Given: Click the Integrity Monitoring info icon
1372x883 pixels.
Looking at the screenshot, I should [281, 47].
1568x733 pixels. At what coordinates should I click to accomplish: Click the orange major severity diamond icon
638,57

##############################

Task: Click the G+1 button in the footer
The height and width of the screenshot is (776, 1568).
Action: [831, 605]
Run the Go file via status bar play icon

##############################

--- YOUR OBJECTIVE ---
Taking the material above, extract exactly and only the lines from the line with "The height and" to the line with "Run the Go file via status bar play icon", inclusive of both.

--- EXERCISE ANSWER ---
The height and width of the screenshot is (776, 1568).
Action: [831, 605]
Run the Go file via status bar play icon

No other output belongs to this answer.